◆ **How to complete this task**: Below are the records. Retype exactly the lines between the lines holding "Click the red downward" and "The height and width of the screenshot is (1102, 1206).", inclusive.
Segment Open
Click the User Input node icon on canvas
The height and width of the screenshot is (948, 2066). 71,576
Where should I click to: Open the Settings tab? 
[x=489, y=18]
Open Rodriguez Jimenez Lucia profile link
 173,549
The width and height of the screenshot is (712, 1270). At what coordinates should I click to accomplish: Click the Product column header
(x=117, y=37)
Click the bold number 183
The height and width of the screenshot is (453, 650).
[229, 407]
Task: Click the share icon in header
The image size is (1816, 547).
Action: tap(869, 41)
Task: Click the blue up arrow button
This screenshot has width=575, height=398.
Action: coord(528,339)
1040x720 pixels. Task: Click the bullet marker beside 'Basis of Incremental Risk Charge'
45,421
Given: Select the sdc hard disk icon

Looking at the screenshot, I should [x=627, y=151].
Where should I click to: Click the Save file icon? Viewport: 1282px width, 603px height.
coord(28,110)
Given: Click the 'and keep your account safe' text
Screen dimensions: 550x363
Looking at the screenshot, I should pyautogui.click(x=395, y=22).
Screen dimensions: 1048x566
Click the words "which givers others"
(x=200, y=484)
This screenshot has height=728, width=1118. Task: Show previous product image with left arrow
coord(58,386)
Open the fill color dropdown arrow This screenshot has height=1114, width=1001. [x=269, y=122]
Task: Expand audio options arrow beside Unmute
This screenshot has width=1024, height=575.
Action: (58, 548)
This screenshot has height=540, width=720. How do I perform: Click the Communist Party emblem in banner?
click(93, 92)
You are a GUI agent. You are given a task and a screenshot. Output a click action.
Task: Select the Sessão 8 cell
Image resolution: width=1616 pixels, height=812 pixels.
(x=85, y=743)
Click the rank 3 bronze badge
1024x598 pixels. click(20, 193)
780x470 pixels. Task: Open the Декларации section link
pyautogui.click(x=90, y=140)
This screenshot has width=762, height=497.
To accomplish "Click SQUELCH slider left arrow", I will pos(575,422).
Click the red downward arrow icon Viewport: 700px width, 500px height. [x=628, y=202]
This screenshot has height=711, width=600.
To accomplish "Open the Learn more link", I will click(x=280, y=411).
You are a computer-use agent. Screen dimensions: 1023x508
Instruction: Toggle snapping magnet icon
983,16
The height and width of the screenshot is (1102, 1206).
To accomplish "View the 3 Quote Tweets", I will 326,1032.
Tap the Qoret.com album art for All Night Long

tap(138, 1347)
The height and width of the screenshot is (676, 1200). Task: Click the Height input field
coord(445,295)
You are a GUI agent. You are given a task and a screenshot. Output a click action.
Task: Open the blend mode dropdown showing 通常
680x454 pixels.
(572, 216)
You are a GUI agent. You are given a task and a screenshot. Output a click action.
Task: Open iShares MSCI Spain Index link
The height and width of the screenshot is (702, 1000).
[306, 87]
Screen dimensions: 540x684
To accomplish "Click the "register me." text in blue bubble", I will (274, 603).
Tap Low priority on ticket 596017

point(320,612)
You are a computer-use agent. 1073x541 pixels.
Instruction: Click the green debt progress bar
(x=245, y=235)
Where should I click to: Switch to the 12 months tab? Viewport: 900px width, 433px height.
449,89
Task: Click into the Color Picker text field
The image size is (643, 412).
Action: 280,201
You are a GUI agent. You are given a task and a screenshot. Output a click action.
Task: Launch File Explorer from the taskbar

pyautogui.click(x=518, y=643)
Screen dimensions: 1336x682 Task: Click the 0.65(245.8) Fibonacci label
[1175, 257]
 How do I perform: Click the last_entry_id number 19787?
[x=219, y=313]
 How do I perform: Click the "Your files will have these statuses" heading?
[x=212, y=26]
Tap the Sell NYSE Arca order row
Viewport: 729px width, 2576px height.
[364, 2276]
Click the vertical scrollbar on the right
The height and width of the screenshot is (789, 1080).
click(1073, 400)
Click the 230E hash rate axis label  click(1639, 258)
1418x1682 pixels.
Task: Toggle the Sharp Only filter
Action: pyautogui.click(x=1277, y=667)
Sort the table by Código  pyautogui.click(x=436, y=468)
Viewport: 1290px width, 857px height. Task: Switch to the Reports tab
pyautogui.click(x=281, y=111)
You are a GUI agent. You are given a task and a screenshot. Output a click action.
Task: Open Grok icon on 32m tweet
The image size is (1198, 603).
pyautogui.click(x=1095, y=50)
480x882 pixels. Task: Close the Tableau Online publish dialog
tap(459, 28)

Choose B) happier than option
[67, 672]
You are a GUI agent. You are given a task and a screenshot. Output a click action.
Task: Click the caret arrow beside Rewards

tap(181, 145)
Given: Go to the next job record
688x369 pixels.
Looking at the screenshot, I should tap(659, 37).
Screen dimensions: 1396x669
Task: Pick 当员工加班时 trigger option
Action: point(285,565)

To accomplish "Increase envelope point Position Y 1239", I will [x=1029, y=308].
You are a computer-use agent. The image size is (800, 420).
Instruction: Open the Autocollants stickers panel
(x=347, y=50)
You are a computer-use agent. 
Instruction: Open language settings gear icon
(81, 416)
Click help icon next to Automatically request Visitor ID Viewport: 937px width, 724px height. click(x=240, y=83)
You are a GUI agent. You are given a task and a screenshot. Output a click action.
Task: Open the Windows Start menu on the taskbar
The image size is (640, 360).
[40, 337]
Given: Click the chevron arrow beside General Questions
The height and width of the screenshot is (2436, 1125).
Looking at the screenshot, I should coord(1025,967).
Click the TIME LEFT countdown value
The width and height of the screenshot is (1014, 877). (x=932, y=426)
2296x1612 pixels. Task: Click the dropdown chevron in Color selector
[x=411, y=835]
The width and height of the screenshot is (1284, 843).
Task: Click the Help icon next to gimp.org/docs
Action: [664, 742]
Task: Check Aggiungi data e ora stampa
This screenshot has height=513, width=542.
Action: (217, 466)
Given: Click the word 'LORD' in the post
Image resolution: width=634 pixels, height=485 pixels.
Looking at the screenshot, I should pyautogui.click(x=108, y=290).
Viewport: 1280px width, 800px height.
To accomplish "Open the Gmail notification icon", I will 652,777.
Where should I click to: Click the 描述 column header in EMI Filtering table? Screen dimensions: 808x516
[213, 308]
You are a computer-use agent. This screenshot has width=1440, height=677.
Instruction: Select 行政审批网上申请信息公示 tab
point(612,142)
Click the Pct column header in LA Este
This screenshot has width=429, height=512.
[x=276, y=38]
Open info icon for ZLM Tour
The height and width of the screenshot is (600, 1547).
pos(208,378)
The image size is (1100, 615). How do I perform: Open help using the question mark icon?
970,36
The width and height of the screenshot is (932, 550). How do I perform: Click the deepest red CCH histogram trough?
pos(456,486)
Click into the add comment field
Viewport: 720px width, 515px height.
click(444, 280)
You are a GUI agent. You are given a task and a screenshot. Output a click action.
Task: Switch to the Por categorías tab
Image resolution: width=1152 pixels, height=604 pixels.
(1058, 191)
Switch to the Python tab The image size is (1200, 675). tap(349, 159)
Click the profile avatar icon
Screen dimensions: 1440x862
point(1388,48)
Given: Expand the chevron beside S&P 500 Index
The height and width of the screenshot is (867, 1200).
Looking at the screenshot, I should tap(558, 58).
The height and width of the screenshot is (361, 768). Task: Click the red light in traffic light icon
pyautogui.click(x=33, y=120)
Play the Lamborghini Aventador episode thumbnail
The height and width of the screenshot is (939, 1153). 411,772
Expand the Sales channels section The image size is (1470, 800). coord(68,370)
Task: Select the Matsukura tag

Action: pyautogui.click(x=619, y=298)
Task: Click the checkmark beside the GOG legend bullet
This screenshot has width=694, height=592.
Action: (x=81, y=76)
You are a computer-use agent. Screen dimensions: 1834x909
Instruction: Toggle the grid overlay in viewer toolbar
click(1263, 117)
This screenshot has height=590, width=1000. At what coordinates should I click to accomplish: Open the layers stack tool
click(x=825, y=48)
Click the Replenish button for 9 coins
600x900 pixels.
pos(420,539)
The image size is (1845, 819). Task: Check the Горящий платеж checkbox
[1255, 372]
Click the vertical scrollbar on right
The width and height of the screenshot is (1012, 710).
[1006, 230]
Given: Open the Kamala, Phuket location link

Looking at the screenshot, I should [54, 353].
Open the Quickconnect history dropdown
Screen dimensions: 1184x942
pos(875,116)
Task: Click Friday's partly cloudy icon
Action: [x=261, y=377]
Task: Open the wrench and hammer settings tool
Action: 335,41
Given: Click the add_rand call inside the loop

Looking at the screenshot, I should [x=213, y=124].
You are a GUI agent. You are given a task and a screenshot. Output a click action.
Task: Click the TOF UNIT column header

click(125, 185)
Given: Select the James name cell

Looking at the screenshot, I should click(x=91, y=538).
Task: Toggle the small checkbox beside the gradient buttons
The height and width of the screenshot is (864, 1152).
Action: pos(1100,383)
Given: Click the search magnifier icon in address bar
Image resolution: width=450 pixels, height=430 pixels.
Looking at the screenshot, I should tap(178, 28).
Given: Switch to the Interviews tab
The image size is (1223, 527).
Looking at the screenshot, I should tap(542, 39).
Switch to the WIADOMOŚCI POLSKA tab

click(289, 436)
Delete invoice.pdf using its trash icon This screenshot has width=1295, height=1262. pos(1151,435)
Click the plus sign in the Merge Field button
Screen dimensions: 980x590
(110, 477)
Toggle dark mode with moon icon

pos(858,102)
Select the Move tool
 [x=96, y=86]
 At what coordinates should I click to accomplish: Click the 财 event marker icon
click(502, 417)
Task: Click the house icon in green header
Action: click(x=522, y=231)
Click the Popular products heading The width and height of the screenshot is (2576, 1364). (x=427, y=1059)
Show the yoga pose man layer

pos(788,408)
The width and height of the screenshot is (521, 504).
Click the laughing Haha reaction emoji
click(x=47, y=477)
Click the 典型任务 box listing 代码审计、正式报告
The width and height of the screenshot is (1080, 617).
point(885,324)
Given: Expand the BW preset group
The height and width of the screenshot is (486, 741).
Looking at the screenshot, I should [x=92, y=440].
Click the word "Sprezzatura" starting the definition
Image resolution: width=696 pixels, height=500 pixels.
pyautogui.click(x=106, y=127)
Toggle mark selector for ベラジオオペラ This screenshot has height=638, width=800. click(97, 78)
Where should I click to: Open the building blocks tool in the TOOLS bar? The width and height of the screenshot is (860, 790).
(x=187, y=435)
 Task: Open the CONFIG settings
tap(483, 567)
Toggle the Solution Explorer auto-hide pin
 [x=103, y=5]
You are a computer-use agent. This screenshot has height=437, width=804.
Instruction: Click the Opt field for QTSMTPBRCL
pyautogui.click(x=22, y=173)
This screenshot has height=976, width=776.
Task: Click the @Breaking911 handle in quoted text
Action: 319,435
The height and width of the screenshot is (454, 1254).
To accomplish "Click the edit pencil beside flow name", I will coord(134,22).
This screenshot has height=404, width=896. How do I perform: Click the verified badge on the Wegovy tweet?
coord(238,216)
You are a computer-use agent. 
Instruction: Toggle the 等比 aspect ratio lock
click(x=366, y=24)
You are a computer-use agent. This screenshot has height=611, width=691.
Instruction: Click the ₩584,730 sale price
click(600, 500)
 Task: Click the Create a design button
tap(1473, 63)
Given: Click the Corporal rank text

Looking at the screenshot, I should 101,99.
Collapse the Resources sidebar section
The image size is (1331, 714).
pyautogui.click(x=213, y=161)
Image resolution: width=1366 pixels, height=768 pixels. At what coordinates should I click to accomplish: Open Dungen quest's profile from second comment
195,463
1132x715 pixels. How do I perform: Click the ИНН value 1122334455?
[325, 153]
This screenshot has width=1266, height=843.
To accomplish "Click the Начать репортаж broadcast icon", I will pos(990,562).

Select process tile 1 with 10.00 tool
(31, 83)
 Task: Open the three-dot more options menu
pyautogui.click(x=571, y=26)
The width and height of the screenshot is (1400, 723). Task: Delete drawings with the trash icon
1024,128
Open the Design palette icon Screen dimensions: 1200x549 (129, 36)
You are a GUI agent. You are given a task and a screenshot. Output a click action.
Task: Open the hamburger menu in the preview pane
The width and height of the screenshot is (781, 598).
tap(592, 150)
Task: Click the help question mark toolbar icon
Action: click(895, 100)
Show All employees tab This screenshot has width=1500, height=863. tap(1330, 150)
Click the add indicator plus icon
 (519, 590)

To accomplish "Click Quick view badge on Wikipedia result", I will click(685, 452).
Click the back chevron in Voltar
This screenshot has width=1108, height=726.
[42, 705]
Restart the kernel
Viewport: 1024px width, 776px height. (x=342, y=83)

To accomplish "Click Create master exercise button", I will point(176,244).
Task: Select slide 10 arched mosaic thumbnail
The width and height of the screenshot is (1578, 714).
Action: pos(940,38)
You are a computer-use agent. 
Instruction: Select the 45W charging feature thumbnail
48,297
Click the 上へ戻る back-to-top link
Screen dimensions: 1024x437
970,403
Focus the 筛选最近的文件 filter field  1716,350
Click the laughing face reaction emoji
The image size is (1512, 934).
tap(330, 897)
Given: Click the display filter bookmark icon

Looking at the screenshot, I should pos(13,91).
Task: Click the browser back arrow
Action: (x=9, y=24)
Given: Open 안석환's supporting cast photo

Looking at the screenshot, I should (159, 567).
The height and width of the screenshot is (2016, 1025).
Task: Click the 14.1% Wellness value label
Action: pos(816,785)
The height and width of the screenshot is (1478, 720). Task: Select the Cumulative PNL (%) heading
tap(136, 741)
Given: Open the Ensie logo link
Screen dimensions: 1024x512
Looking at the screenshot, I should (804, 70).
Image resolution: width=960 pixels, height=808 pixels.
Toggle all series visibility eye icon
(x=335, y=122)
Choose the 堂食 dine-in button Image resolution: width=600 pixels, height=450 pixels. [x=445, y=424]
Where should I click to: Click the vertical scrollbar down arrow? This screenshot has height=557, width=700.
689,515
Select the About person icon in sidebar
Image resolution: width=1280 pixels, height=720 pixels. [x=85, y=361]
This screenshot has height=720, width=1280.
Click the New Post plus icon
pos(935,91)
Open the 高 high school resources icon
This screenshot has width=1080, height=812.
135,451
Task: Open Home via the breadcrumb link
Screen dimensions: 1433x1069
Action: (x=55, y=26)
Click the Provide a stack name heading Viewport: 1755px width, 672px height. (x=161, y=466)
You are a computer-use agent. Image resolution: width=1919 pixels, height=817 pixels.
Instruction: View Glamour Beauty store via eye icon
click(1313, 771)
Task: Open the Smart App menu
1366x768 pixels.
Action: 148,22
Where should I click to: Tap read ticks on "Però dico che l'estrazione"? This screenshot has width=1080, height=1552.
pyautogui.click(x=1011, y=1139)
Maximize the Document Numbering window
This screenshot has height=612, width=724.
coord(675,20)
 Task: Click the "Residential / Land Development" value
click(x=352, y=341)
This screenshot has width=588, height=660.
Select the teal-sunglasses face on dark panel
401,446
Segment Closed
◆ **Task solution**:
Click the red downward arrow icon Viewport: 700px width, 500px height. [x=628, y=202]
This screenshot has height=711, width=600.
To accomplish "Open the Learn more link", I will click(x=280, y=411).
You are a computer-use agent. Screen dimensions: 1023x508
Instruction: Toggle snapping magnet icon
983,16
The height and width of the screenshot is (1102, 1206).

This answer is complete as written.